Alternative approach to build metric names from tags in Dropwizard and other path-based backends

pbetkier commented 6 years ago

Hello, I'd like to propose an alternative way to create metric names in backends like Dropwizard, which don't support tags natively. Either to consider implementing it in Micrometer or as a suggestion for other developers on how to solve this problem in their systems.

We've been using Dropwizard metrics reported to Graphite in our company for a couple of years. Now we're moving to Micrometer as part of Spring Boot 2 migration, also adding Prometheus as an alternative storage. I describe problems we faced and our solution.

Issues when migrating to Micrometer

One of our concerns during migration was not to change Graphite metric paths when migrating from Spring Boot 1 on Dropwizard to Spring Boot 2 on Micrometer. Some exemplary metric paths were:

# at Graphite before Micrometer
process.jvm.memory.heap.used
process.jvm.memory.non-heap.used
api-requests.SomeController.someHandler.GET.200
api-requests.SomeController.someHandler.GET.500

Introducing tags in vanilla Micrometer results in the following:

# at Prometheus on Micrometer, great
process_jvm_memory_used_bytes {area=heap|non-heap}
api_requests_seconds {controller=SomeController, handler=someHandler, method=GET, code=200|500}

# at Graphite on Micrometer, totally different tree
process.jvm.memory.area.heap.used
process.jvm.memory.area.non-heap.used
api-requests.code.200.controller.SomeController.handler.someHandler.method.GET
api-requests.code.500.controller.SomeController.handler.someHandler.method.GET

Which brings a couple of problems:

Graphite metric tree is different, preventing a smooth migration to Spring Boot 2.
Metric tree structure emerges from tags alphabetic order, no longer follows the logical order of controller -> handler -> method -> code (captured in #595).
Metric paths are much longer – api-requests.SomeController.someHandler.GET.200 is clear enough, we don't need controller, handler, method and code segments.
Whenever a new tag is added the metric tree can get changed depending on alphabetic order.

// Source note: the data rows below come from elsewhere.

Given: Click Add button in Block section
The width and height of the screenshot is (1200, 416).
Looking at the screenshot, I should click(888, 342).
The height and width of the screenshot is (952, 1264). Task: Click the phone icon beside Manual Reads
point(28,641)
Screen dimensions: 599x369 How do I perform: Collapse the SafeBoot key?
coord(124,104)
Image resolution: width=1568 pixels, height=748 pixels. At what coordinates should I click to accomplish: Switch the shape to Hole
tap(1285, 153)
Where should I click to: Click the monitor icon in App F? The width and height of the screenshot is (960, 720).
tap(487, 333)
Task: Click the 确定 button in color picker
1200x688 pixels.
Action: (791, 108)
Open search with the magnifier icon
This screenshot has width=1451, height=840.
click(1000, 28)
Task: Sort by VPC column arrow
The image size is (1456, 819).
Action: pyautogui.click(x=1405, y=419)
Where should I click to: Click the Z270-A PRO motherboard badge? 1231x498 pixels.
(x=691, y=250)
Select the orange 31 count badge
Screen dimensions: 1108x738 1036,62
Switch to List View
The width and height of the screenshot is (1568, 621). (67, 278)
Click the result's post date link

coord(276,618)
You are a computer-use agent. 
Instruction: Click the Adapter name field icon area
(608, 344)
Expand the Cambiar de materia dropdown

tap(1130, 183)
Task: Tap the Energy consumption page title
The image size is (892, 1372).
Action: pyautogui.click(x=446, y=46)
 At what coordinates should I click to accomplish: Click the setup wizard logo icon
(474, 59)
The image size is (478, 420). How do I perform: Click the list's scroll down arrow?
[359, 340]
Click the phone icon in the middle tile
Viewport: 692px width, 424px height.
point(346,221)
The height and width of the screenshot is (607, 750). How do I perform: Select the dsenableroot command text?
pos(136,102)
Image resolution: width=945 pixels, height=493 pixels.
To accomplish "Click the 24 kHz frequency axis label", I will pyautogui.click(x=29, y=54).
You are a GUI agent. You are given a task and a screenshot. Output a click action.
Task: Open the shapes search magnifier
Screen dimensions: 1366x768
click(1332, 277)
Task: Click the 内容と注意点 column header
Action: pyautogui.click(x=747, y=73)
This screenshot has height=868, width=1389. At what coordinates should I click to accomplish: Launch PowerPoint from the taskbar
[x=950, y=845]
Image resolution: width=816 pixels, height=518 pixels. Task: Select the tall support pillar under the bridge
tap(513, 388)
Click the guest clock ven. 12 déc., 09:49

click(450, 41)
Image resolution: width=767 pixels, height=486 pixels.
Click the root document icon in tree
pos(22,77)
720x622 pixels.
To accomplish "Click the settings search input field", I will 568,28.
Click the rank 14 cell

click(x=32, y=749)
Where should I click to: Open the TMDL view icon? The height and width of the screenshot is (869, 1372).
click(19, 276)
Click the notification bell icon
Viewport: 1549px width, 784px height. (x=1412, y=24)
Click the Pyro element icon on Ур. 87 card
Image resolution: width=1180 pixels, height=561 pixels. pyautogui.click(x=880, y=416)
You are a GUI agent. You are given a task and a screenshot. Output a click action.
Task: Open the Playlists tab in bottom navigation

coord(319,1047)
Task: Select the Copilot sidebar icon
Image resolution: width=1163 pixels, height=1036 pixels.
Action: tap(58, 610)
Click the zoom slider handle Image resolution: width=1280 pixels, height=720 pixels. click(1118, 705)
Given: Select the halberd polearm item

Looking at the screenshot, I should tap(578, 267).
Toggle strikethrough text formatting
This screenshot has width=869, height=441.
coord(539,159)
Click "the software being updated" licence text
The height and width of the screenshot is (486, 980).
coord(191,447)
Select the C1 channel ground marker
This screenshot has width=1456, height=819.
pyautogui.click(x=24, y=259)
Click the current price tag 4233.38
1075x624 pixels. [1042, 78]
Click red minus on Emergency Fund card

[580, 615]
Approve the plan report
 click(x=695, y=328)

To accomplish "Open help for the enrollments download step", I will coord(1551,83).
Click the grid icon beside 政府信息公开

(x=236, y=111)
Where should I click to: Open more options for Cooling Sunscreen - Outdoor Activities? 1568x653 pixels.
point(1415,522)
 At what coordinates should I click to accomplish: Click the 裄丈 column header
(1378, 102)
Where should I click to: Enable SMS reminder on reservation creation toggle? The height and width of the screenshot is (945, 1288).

Controlling path encoding with placeholders

Our approach is to give control over creating the metric path to the developer instead of relying on encoding logic in Micrometer. We provide our own HierarchicalNameMapper and PrometheusNamingConvention implementations which support placeholders in metric names:

meterRegistry.gauge("process.jvm.memory.{area}.used", Tags.of("area", "heap")), ...);
meterRegistry.gauge("process.jvm.memory.{area}.used", Tags.of("area", "non-heap")), ...);

metricRegistry.timer(
    "api-requests.{controller}.{handler}.{method}.{code}", 
    "controller", "SomeController", "handler", "someHandler", "method", "GET", "code", "200"
).record(...);

Our HierarchicalNameMapper implementation replaces all placeholders with their matching tags, mapping to our previous Graphite structure:

# at Graphite on Micrometer, with placeholders resolved
process.jvm.memory.heap.used
process.jvm.memory.non-heap.used
api-requests.SomeController.someHandler.GET.200

Our PrometheusNamingConvention removes all placeholders from metric name, mapping to the same name as just after introducing Micrometer:

# at Prometheus on Micrometer, with placeholders stripped
process_jvm_memory_used_bytes {area=heap|non-heap}
api_requests_seconds {controller=SomeController, handler=someHandler, method=GET, code=200}

Where to use placeholders

We use placeholders in all our code that is expected to support both Graphite and Prometheus. Either:

Library code, e.g. memory metrics.
Application code in process of migration from Graphite to Prometheus.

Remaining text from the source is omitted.